All this talk of emptiness might have you concerned about the atmosphere in places that need a bit of action. The city is still abuzz, just not awash. Italians are still charging around throughout the city, obliging and patient with government rules and regulations. Masks are mandatory indoors and I cannot say I once saw someone ignoring the guidelines. Without the crowds, you are afforded the essential socially distant space between one another which we have all become accustomed to. Traverstare is still humming with locals spilling out on to the streets to eat their four-course meals and meet over a glass of Italian wine. Da Enzo, our favourite trattoria in the area, still had a waiting list of two hours for dinner on a Friday night. Fortunately, in Rome, there’s more than one extraordinary place to dine.
I stayed at the wonderful Hotel de la Ville, sister hotel to the institution Hotel de Russie. Hotel de la Ville could well sit in the shadow of sister hotel, Hotel de Russie – an icon of Rome since it opened in 1901. Even Pablo Picasso and Jean Cocteau stayed in February of 1917, plucking oranges from the trees outside the windows of their adjoining rooms. The hotel routinely graces the Conde Nast Gold List, is always filled to the rafters with the most glamorous members of society and hosts one of the city’s most famous drink spots – The Stravinskij Bar. It is the unrivalled and popular ruler of the Roman five-star hotel scene.
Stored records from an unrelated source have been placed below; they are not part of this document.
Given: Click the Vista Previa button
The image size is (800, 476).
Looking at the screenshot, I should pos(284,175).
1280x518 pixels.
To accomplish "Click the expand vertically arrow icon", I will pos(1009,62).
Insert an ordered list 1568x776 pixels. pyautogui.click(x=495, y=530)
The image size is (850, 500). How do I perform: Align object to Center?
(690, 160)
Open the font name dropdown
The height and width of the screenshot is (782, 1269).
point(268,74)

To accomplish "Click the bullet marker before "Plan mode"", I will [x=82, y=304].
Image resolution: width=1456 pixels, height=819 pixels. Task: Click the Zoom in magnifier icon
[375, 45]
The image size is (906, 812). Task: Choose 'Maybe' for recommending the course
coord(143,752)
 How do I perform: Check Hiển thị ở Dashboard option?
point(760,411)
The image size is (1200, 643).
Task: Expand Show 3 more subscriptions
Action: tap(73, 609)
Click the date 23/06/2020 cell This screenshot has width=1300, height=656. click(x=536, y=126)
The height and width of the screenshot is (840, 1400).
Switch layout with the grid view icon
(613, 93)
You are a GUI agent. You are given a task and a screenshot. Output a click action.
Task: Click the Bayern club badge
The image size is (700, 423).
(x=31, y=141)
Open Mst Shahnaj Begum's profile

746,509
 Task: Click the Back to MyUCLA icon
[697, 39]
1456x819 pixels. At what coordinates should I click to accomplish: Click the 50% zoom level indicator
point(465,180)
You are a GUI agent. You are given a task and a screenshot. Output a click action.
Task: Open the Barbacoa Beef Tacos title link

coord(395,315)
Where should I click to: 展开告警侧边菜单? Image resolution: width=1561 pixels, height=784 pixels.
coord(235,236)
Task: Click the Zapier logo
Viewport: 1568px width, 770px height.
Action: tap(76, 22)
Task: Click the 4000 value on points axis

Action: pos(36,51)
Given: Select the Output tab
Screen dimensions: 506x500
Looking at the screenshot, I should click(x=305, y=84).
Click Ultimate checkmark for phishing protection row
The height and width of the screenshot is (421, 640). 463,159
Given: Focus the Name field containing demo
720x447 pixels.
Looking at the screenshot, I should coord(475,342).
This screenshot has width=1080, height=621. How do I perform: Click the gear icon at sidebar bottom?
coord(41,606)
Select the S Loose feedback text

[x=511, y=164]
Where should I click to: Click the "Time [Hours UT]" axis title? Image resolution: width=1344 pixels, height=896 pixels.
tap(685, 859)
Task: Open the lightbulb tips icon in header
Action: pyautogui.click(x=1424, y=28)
Perhaps sadly for de Russie, de la Ville doesn’t have sitting in the shadows in its DNA. It rivals its sister across the board when it comes to five-star specification. Sitting at the top of the Spanish Steps with sweeping views of the city, the hotel’s location is second to none. On the seventh floor sits the highest restaurant bar in the ancient part of the city. Here you can take it all in, or better still – test the charming staff to name each rooftop and spire you can see on the skyline. Literally the only name drop attraction missing from your birds-eye view is the Colosseum. But, selling points of the hotel do not stop there. Rooms are an elegant ode to the city you are in; Roman prints, mosaics and design in your room with immaculate marble en-suite bathrooms. No well-heeled Roman who had ever graced the city would be disappointed by this setup, service and style.
For the time being, Italy remains on the UK green list and there is no better time to make the most of the country’s extraordinary cities. The crowds are depleted beyond your wildest imagination, but the attractions, sights and restaurants are all running as usual. If you have the opportunity, you must take it.
A long weekend at Hotel de la Ville starts from £3,000 inclusive of three nights on a bed and breakfast basis in a Deluxe Room, airport transfers and return flights.